Parallèlement, Jade se prend de passion pour le patin à glace. Intégrée à une section sport-études, elle s’entraîne quotidiennement, partage son temps entre les études le matin et l’entraînement l’après-midi. Le patinage est un apprentissage rude : on tombe, on se fait mal, on se relève, on chute à nouveau. Est-ce ces après-midi sur la glace qui ont aidé la jeune femme à se forger ses valeurs de rigueur, de persévérance et de discipline ? Oui, sur la glace, elle répète à sa façon le goût du travail, transmis par son père : répétition des gestes, goût de l’effort et discipline de fer. Jade Genin n’est pas du genre à abandonner la partie.
Après son bac, elle s’oriente vers des études brillantes qui la conduisent d’abord à la Sorbonne, où elle intègre un cursus de droit des affaires et fiscalité en partenariat avec HEC. En deux-trois mouvements, elle rejoint le cabinet d’avocats Latham & Watkins, spécialisé dans les fusions-acquisitions. L’enfant de la chocolaterie, la patineuse talentueuse, laissent la place à l’avocate de talent dans le monde hyper-concurrentiel de la fusion-acquisition. Un parcours sans faute.
L’enfance, plus forte que tout
En 2017, au cœur d’une cérémonie que l’on imagine solennelle, Jacques Genin, papa et maître chocolatier, reçoit la médaille de l’Ordre du Mérite agricole. C’est à cet instant précis que la vie de Jade Genin bascule. « Que va-t-il rester de tout ça ? » se demande-t-elle soudain. Ses souvenirs d’enfance chocolatés refont surface. « J’ai compris que le chocolat faisait partie de ma vie et de ce que j’étais intrinsèquement. Une partie de vie que je n’avais pas envie de laisser partir. J’ai soudain réalisé que mes enfants ne connaîtraient peut-être pas la chocolaterie si je ne faisais rien. C’était le moment de prendre une décision. »
Alea jacta est ! Jade Genin va jeter sa robe d’avocate aux orties.

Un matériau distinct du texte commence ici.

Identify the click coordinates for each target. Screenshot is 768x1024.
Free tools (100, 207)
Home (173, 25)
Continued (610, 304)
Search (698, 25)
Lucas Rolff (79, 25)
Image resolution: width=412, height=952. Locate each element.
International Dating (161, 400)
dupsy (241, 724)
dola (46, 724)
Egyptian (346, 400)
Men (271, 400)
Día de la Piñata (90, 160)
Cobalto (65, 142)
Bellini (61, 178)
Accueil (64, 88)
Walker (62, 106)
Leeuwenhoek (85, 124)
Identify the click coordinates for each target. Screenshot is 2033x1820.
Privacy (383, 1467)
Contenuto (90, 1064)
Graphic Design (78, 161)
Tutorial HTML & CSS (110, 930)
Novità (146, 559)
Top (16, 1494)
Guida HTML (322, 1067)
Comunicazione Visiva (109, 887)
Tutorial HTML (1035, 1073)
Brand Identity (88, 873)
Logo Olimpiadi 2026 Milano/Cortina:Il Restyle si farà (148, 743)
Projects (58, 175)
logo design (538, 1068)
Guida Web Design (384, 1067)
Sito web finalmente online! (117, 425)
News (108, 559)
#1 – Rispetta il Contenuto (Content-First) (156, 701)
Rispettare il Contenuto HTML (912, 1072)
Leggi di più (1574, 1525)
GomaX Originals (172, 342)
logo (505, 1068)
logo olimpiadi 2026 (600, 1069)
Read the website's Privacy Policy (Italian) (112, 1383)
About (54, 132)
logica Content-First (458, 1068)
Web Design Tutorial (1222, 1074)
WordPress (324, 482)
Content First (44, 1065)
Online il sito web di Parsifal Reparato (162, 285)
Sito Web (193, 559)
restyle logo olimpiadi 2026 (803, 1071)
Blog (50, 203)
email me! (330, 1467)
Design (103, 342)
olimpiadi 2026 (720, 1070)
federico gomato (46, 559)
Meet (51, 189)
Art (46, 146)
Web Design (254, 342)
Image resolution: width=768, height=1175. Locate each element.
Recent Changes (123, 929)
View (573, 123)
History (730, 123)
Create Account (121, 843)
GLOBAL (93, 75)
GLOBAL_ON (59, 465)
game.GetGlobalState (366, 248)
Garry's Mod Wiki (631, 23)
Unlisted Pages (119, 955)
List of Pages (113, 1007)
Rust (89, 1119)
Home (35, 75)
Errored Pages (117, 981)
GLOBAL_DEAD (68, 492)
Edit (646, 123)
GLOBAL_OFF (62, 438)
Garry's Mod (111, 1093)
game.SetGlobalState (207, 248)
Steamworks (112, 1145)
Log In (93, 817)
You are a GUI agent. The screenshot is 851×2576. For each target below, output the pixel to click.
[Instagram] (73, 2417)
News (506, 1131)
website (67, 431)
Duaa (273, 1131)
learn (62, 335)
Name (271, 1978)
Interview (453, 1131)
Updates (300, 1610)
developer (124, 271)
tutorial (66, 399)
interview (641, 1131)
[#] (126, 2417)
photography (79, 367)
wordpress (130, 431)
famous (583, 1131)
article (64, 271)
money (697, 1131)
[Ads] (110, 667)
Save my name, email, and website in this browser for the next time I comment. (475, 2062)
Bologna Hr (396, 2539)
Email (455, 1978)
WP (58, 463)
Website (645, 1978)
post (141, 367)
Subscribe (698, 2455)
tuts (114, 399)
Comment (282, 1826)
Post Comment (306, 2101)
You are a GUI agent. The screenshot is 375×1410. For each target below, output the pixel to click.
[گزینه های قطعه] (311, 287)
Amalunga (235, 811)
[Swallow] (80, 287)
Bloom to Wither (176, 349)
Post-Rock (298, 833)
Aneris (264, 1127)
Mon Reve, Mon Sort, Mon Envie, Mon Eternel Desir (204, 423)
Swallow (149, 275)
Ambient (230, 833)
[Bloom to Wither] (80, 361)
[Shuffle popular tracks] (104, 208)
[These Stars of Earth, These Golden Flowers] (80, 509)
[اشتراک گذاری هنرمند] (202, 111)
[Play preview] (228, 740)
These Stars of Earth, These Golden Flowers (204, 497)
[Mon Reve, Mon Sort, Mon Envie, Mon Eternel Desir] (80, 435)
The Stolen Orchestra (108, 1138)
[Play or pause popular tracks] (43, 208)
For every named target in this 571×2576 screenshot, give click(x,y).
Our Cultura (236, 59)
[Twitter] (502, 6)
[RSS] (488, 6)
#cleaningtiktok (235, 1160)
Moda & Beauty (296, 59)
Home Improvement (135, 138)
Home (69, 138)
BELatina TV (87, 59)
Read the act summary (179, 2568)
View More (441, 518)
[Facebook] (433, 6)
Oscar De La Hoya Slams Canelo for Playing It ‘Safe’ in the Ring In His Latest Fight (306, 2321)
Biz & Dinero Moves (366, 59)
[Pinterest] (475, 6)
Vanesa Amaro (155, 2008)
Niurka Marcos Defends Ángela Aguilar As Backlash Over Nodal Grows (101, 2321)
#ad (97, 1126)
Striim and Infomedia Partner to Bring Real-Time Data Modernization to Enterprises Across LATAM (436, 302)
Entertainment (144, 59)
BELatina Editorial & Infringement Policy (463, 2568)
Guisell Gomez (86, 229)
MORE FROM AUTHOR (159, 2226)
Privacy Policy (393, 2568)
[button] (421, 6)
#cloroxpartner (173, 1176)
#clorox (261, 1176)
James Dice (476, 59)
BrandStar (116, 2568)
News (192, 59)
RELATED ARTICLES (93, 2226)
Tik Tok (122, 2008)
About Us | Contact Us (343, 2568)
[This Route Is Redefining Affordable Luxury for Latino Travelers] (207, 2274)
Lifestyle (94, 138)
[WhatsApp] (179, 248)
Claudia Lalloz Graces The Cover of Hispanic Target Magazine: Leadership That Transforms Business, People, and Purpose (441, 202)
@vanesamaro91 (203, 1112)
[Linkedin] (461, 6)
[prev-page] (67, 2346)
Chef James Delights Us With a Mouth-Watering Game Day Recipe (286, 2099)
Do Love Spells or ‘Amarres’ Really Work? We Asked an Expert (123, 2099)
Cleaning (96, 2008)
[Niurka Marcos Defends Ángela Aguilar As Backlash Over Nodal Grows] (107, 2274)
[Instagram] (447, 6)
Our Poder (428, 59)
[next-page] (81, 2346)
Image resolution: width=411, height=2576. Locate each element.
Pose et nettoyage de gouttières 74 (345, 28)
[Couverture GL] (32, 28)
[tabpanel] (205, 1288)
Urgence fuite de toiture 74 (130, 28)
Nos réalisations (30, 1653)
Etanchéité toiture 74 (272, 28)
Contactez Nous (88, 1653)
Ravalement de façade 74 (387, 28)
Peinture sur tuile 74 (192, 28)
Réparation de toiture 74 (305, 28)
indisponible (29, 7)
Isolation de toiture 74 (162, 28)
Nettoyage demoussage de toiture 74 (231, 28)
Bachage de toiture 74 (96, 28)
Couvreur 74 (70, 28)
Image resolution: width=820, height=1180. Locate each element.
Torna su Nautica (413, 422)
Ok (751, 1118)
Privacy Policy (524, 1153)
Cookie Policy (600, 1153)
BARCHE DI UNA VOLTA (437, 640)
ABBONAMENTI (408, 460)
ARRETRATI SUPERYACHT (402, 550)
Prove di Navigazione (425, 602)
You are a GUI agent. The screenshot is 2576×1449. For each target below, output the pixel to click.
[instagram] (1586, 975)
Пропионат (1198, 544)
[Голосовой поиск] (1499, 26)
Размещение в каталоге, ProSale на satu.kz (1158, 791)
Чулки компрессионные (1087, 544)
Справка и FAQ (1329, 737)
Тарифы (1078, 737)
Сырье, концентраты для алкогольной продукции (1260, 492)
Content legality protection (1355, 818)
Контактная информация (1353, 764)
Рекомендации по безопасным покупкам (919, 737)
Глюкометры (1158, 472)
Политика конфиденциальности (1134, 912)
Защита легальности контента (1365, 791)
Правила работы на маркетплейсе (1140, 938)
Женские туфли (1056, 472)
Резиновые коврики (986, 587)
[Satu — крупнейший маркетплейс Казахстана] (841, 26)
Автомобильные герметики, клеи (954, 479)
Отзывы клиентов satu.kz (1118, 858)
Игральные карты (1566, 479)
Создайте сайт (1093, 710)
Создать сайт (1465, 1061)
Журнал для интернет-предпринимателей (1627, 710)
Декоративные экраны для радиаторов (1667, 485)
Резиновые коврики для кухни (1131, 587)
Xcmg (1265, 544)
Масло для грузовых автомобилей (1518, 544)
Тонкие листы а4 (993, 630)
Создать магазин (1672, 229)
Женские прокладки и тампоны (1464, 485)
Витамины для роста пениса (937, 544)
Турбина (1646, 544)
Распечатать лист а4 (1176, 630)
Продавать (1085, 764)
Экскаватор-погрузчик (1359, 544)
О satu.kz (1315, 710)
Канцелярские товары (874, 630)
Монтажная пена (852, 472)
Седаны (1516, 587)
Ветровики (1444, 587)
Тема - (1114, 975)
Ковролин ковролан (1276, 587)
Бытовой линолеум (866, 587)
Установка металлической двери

En 2019, elle rejoint son père dans l’atelier de la rue de Turenne pour travailler à ses côtés. Entre conseils et inévitables frictions, l’ex-patineuse avocate assimile les techniques de fabrication de Jacques Genin tout en consolidant son propre style.
En 2022, Jade se jette à l’eau, convainc les banques de la financer et ouvre sa propre chocolaterie, au 33 avenue de l’Opéra. Sa création phare, les Pyramidions, rend hommage à l’obélisque de la Concorde et à la pyramide du Louvre. On y accourt, paraît-il, du monde entier. Sans doute pour y retrouver un goût subtil et rare : celui de la sincérité.